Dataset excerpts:
——

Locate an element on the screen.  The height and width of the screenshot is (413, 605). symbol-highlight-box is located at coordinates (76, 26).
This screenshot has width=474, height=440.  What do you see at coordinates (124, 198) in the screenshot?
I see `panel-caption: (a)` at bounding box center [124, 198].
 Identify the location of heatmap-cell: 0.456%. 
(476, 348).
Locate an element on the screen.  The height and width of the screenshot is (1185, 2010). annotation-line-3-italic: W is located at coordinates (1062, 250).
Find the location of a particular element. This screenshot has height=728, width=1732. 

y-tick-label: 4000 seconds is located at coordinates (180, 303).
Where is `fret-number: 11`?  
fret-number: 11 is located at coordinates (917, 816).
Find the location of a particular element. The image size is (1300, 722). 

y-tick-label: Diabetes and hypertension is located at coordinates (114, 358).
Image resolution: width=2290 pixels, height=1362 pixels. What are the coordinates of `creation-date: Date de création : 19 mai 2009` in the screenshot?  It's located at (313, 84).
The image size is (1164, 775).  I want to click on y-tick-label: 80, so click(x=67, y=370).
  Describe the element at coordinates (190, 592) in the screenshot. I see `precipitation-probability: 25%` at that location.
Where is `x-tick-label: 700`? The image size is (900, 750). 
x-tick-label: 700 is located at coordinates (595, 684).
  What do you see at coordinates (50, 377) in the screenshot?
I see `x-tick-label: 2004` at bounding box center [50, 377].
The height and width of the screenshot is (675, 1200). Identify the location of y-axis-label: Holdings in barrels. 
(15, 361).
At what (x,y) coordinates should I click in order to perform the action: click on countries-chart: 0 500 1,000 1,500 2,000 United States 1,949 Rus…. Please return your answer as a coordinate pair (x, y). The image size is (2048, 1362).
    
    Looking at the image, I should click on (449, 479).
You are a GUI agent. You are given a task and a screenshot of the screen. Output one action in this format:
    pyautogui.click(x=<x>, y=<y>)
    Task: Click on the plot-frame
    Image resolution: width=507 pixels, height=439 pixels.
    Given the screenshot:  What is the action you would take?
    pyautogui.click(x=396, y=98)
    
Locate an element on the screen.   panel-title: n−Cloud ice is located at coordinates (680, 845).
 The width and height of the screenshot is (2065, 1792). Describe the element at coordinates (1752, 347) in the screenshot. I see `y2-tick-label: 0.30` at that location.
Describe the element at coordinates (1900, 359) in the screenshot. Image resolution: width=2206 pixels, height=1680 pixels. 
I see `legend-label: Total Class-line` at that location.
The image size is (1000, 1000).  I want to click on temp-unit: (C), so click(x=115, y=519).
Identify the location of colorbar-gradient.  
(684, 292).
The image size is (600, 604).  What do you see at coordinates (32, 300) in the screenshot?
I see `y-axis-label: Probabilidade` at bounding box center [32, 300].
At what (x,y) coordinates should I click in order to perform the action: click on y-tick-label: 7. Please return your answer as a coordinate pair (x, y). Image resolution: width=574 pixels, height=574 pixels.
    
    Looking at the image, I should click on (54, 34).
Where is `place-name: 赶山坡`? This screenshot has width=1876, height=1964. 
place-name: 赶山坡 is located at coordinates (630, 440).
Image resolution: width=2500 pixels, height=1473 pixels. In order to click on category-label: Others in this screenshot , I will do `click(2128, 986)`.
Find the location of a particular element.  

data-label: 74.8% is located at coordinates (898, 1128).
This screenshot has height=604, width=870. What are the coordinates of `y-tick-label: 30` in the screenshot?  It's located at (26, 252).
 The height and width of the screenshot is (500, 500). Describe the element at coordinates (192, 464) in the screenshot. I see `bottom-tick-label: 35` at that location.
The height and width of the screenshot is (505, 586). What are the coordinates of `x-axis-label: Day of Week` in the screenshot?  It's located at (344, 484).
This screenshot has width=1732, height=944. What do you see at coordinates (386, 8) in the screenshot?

——

§ **How to complete this task**: Convert every line of the dataset excerpts above into a Markdown table with the columns "Row" and "Line", numbering the rows in order and omitting blank lines.

§ **Result of the task**:
| Row | Line |
|---|---|
| 1 | Locate an element on the screen.  The height and width of the screenshot is (413, 605). symbol-highlight-box is located at coordinates (76, 26). |
| 2 | This screenshot has width=474, height=440.  What do you see at coordinates (124, 198) in the screenshot? |
| 3 | I see `panel-caption: (a)` at bounding box center [124, 198]. |
| 4 |  Identify the location of heatmap-cell: 0.456%.  |
| 5 | (476, 348). |
| 6 | Locate an element on the screen.  The height and width of the screenshot is (1185, 2010). annotation-line-3-italic: W is located at coordinates (1062, 250). |
| 7 | Find the location of a particular element. This screenshot has height=728, width=1732.  |
| 8 | y-tick-label: 4000 seconds is located at coordinates (180, 303). |
| 9 | Where is `fret-number: 11`?   |
| 10 | fret-number: 11 is located at coordinates (917, 816). |
| 11 | Find the location of a particular element. The image size is (1300, 722).  |
| 12 | y-tick-label: Diabetes and hypertension is located at coordinates (114, 358). |
| 13 | Image resolution: width=2290 pixels, height=1362 pixels. What are the coordinates of `creation-date: Date de création : 19 mai 2009` in the screenshot?  It's located at (313, 84). |
| 14 | The image size is (1164, 775).  I want to click on y-tick-label: 80, so click(x=67, y=370). |
| 15 |   Describe the element at coordinates (190, 592) in the screenshot. I see `precipitation-probability: 25%` at that location. |
| 16 | Where is `x-tick-label: 700`? The image size is (900, 750).  |
| 17 | x-tick-label: 700 is located at coordinates (595, 684). |
| 18 |   What do you see at coordinates (50, 377) in the screenshot? |
| 19 | I see `x-tick-label: 2004` at bounding box center [50, 377]. |
| 20 | The height and width of the screenshot is (675, 1200). Identify the location of y-axis-label: Holdings in barrels.  |
| 21 | (15, 361). |
| 22 | At what (x,y) coordinates should I click in order to perform the action: click on countries-chart: 0 500 1,000 1,500 2,000 United States 1,949 Rus…. Please return your answer as a coordinate pair (x, y). The image size is (2048, 1362). |
| 23 |     Looking at the image, I should click on (449, 479). |
| 24 | You are a GUI agent. You are given a task and a screenshot of the screen. Output one action in this format: |
| 25 |     pyautogui.click(x=<x>, y=<y>) |
| 26 |     Task: Click on the plot-frame |
| 27 |     Image resolution: width=507 pixels, height=439 pixels. |
| 28 |     Given the screenshot:  What is the action you would take? |
| 29 |     pyautogui.click(x=396, y=98) |
| 30 | Locate an element on the screen.   panel-title: n−Cloud ice is located at coordinates (680, 845). |
| 31 |  The width and height of the screenshot is (2065, 1792). Describe the element at coordinates (1752, 347) in the screenshot. I see `y2-tick-label: 0.30` at that location. |
| 32 | Describe the element at coordinates (1900, 359) in the screenshot. Image resolution: width=2206 pixels, height=1680 pixels.  |
| 33 | I see `legend-label: Total Class-line` at that location. |
| 34 | The image size is (1000, 1000).  I want to click on temp-unit: (C), so click(x=115, y=519). |
| 35 | Identify the location of colorbar-gradient.   |
| 36 | (684, 292). |
| 37 | The image size is (600, 604).  What do you see at coordinates (32, 300) in the screenshot? |
| 38 | I see `y-axis-label: Probabilidade` at bounding box center [32, 300]. |
| 39 | At what (x,y) coordinates should I click in order to perform the action: click on y-tick-label: 7. Please return your answer as a coordinate pair (x, y). Image resolution: width=574 pixels, height=574 pixels. |
| 40 |     Looking at the image, I should click on (54, 34). |
| 41 | Where is `place-name: 赶山坡`? This screenshot has width=1876, height=1964.  |
| 42 | place-name: 赶山坡 is located at coordinates (630, 440). |
| 43 | Image resolution: width=2500 pixels, height=1473 pixels. In order to click on category-label: Others in this screenshot , I will do `click(2128, 986)`. |
| 44 | Find the location of a particular element.   |
| 45 | data-label: 74.8% is located at coordinates (898, 1128). |
| 46 | This screenshot has height=604, width=870. What are the coordinates of `y-tick-label: 30` in the screenshot?  It's located at (26, 252). |
| 47 |  The height and width of the screenshot is (500, 500). Describe the element at coordinates (192, 464) in the screenshot. I see `bottom-tick-label: 35` at that location. |
| 48 | The height and width of the screenshot is (505, 586). What are the coordinates of `x-axis-label: Day of Week` in the screenshot?  It's located at (344, 484). |
| 49 | This screenshot has width=1732, height=944. What do you see at coordinates (386, 8) in the screenshot? |